Published online by Cambridge University Press: 23 February 2017
Individual-level studies of electoral turnout and vote choice have focused largely on personal attributes as explanatory variables. We argue that scholars should also consider the social network in which individuals are embedded, which may influence voting through variation in individuals’ social proximity to elites. Our analysis rests on newly discovered historical records revealing the individual votes of all electors in the 1859 statewide elections in Alexandria, Virginia and the 1874 municipal elections in Newport, Kentucky, paired with archival work identifying the social relations of the cities’ populations. We also replicate our core findings using survey data from a modern municipal election. We show that individuals more socially proximate to elites turn out at a higher rate and individuals more socially proximate to a given political party’s elites vote disproportionately for that party. These results suggest an overlooked social component of voting and provide a rare nineteenth-century test of modern voting theories.

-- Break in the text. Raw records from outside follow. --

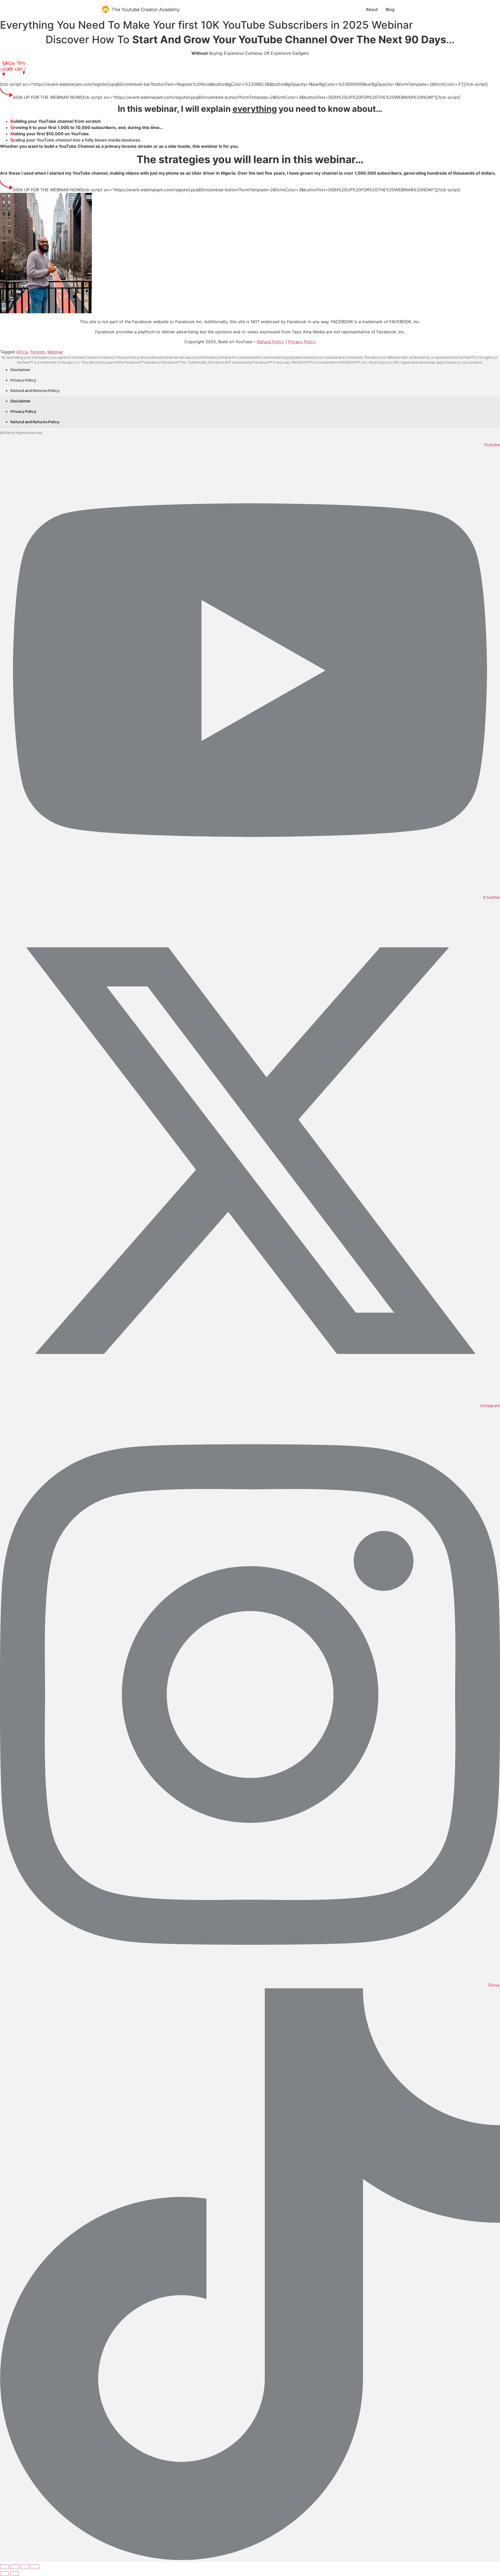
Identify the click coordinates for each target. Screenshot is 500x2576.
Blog (390, 9)
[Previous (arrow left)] (4, 2573)
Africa (22, 351)
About (372, 9)
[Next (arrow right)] (14, 2573)
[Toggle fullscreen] (14, 2566)
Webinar (55, 351)
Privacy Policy (23, 380)
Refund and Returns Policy (34, 390)
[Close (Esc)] (34, 2566)
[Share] (24, 2566)
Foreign (37, 351)
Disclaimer (20, 369)
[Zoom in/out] (4, 2566)
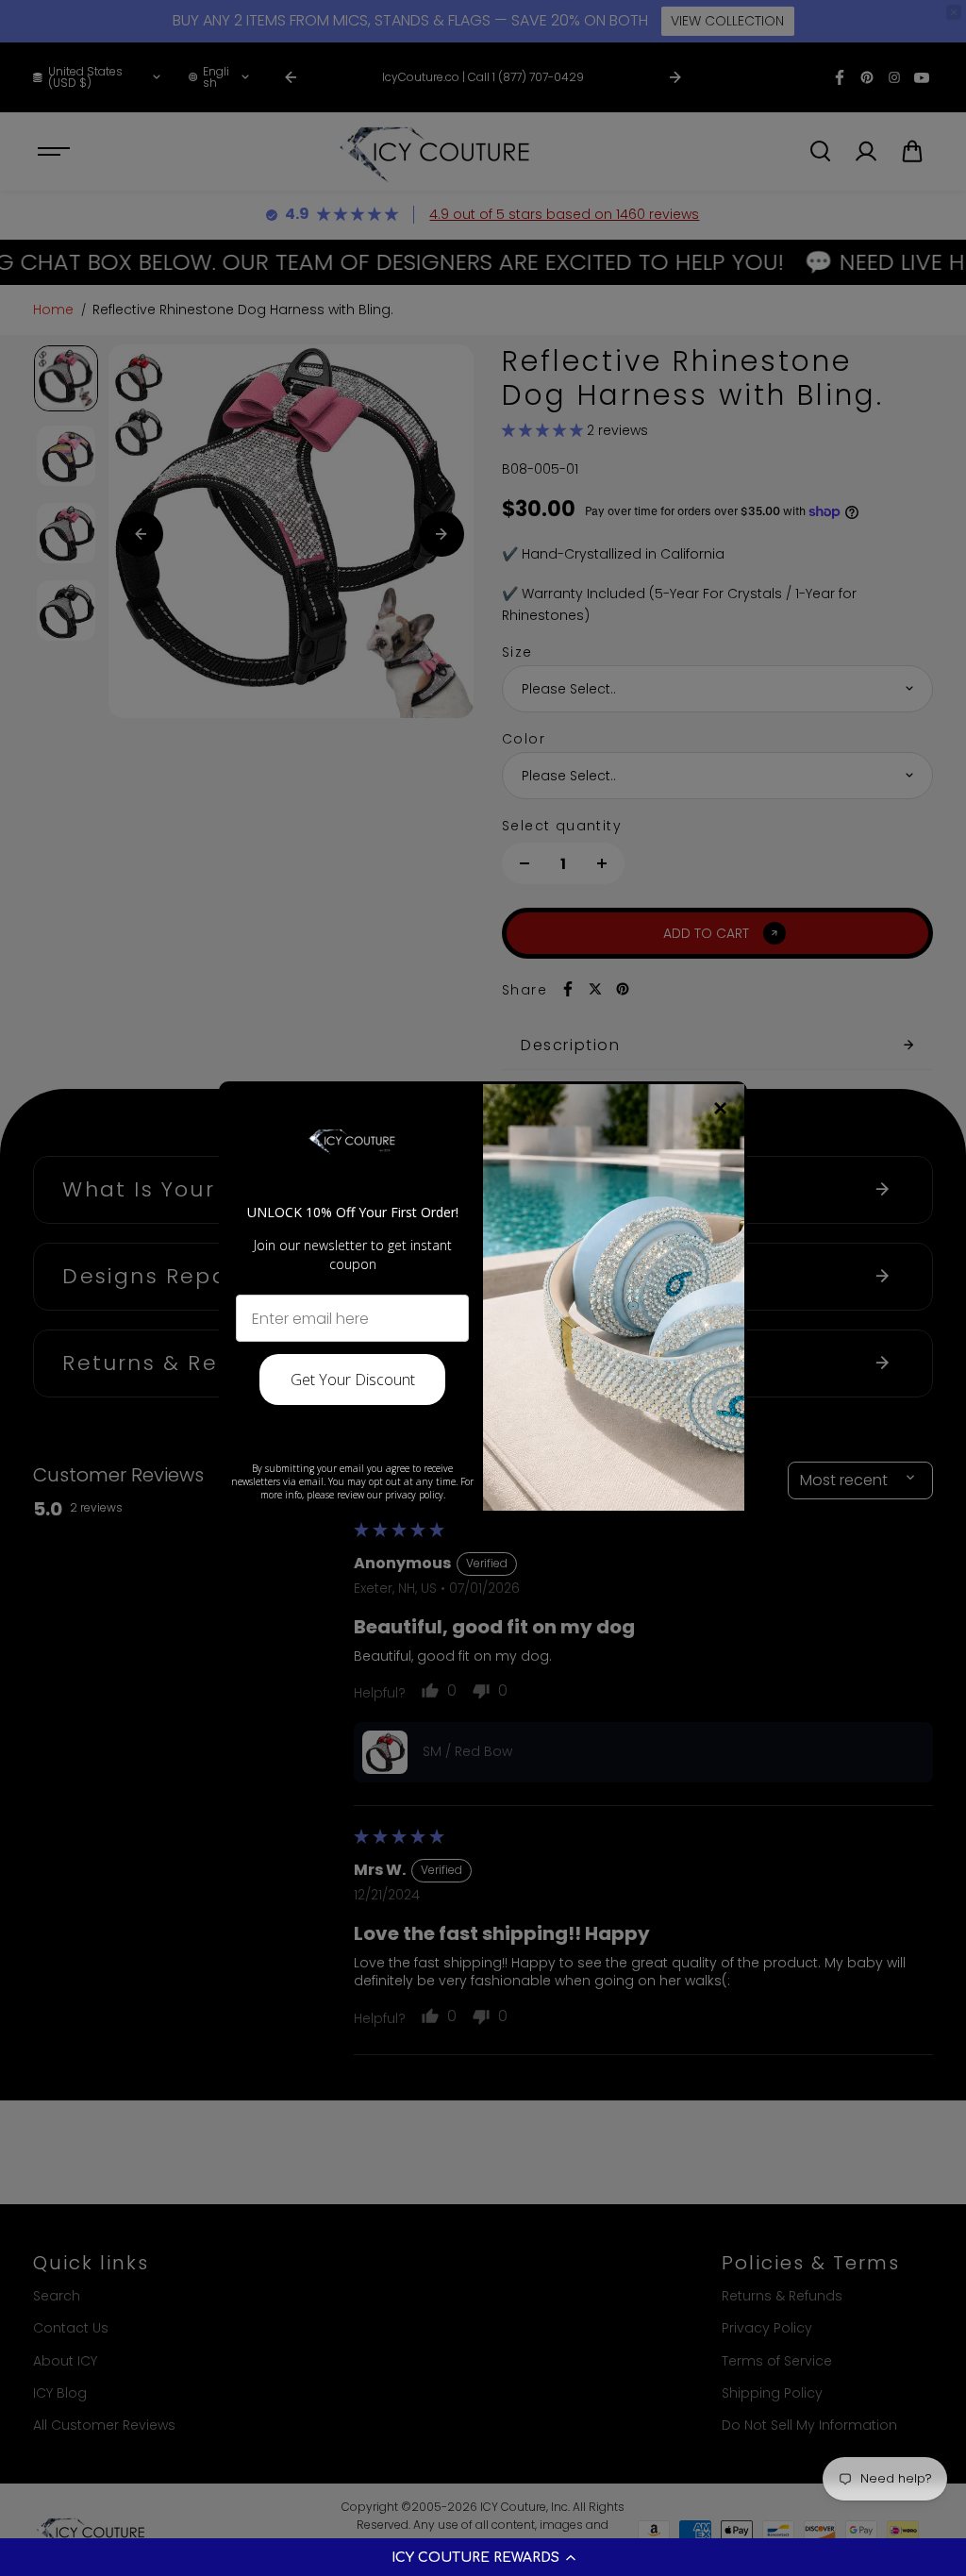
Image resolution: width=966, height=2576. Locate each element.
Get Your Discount (353, 1379)
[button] (483, 2557)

We thank Sarah John, Wayne Lawrence, Sue Hesch, Anne Harrington, Beth Prior, and Leonie Hardcastle for invaluable help in creating the nineteenth century databases. We thank Daniel Maliniak, Patrick Miller, and Ron Rapoport for sharing their survey and supplemental data from the 2010 Williamsburg election. For thoughtful suggestions, we thank Quintin Beazer, Bill Berry, Bill Claggett, Erik Engstrom, Brad Gomez, Bob Huckfeldt, Dennis Langley, Oana Lup, Jessica Parsons, John Barry Ryan, Editor Martinez-Ebers, and four anonymous reviewers. This research also benefited from feedback during presentations at Florida State University, the 2015 Political Networks Conference, and the 2014 Midwest Political Science Association Annual Meeting. This research was funded by grants from the National Endowment for the Humanities, the Virginia Foundation for the Humanities, Flinders University, and the Australian Research Council.